Getting interested in the electric side of Life

This background article opens up an aspect only briefly touched upon in the graphic novel Electric Life.

Publisher: Macmillan, 23rd Street
Hardcover: 304 pages
ISBN-10: 1250868408
ISBN-13: 978-1250868404



This story, that eventually led to writing the graphic novel Electric Life, started some forty years ago, when formal education had convinced me that everything in life works by chemical reactions. The physical side of life, defined the truth. That’s what I believed. 

Text © Sander Funneman, Illustrations © Peter Brouwers

How a lecture changed a conviction

But a lecture in 1986 shook my rock-solid conviction. The statement that was made that evening was; everything works by electricity and magnetism. Gradually, over the years, evidence started to pile up. More and more examples showed me a different side of the natural worlds. It’s electro-magnetic side expanded and expanded in my mind. Surprisingly, as I went on with digging deeper into this, it became evident that not just a few curious exceptions worked by electricity and magnetism, like the electro-sensitive bill of the platypus, but that literally everything did and does.

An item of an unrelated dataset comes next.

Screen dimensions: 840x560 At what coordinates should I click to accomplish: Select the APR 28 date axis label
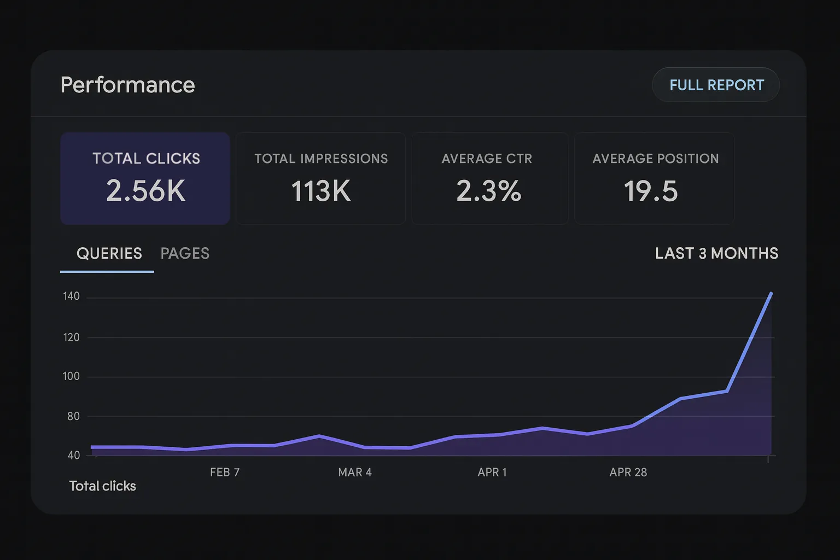(628, 473)
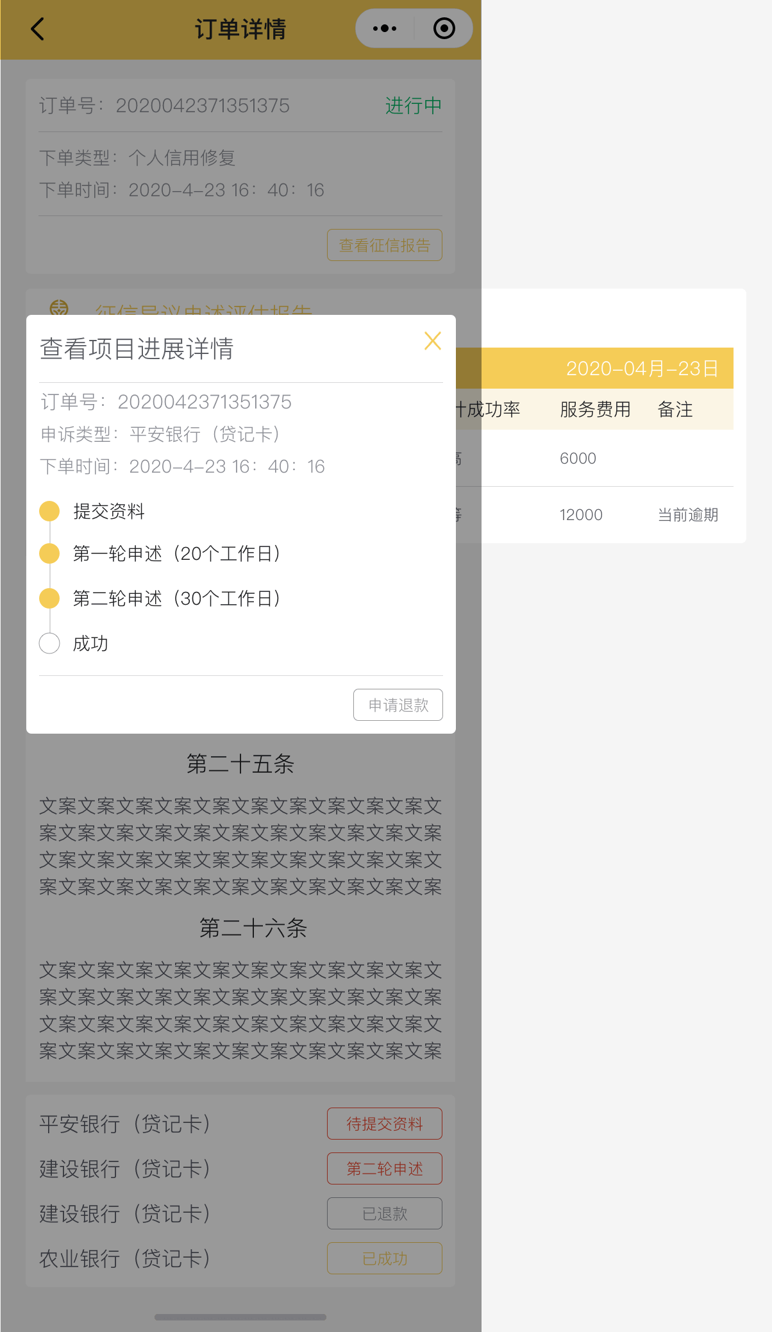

A traintrip changing a perspective

Imagine a young lady, on the train from Paris to Amsterdam – or from New York to Baltimore, or from London to Leeds. All those trips take each around 3-4 hours. Let’s call this lady, Tessa,

On the train station in Paris, Tessa buys the graphic novel Electric Life in a shop. She takes a seat near the window. Whilst she lifts the book from her bag and starts reading, the train leaves the station. As she reads about the strange energetic worlds of insects, she suddenly discovers that a wasp sits quietly on one of the empty seats of the compartment. Instead of her usual nervousness about wasps, she feels a strange new interest in the insect. What does the wasp see that she doesn’t yet see? What does the wasp sense that she doesn’t sense?

Whilst she continues to read about bacteria, the sky outside changes. Clouds become more dense and dark. Suddenly she sees pictures of bacteria in thunderclouds and reads about how they change there, genetically, to then rain down, for example right there on her train driving through France.

And as she flips the page to start the chapter on ‘lightning’ in the book, the train crosses the border with Belgium. The first flashes of real lightning are filling the sky. What a curious coincidence! She sees in the book pictures of how the electric frequencies of lightning give energy and food to mushrooms and radishes and also how lightning works with the same frequencies as her own brain… 

She puts the book down and waits for another flash of lightning above the Belgium town of Tournai. She feels something. And from that day onwards she will, for the rest of her life, always stop for a moment when there is lightning in the sky and feel how it naturally charges the air and the plants and how it influences her body. 

She continues to read about the ‘higher spheres’ and how the electric phenomena on earth are connected to electric phenomena in the cosmos. And as the train crosses the little river La Senne, just before Brussels, she reads about the strange electromagnetic features of plants, about the way in which trees for example form a kind of natural ‘internet’ with other trees in a forest, how trees charge the air above a forest electrically and how plants react to variations in the earth magnetic field. She stares out of the window as she sees the trees along channel that follows the train into Brussels.

Upon realizing that she has not been drinking anything during the entire trip, she grasps her water bottle. But before drinking, she looks in wonder at the water in the bottle. It looks so different. The more she looks at it, the more it seems to change. She registers it, even though she can’t put words to it yet. But she has a whole life in front of her to find out about all the electric aspects of water. 

Behind Brussels the lightning stops and just before the town of Hazeldonk the train crosses the border into the Netherlands. The clouds seem to disappear as sudden as they came. After reading about the electric life of animals, she gazes out of the window and soon spots the V-shape of a flock of geese, cruising through the air. She looks it up in the book. And yes, there they are; migratory birds flying in an electric circuit generating a lot of electricity together. Why would they do this? She looks outside again and squeezes her eyes to see if she can see it… 

Later that day Tessa will arrived in Amsterdam with different eyes. She read the book and has seen it for herself. Nothing will be the same. From now on the disconnected physical way of observing life, has been replaced by a fascinating electromagnetic way. The graphic novel will bring her many new insights that no one can even begin to foresee at this moment in time. The perspective is too young and the research is too fresh.

And so, as Tessa steps off the train at Amsterdam Central Station, the city lights seem to shimmer with a different kind of energy. She feels it—not just in her mind, but in her body, in her breath, in the subtle tingling in her fingertips. It’s as if the world around her is quietly humming a song she’s only just begun to hear.

Electric Life is not just made to be a book. It’s made to be a doorway.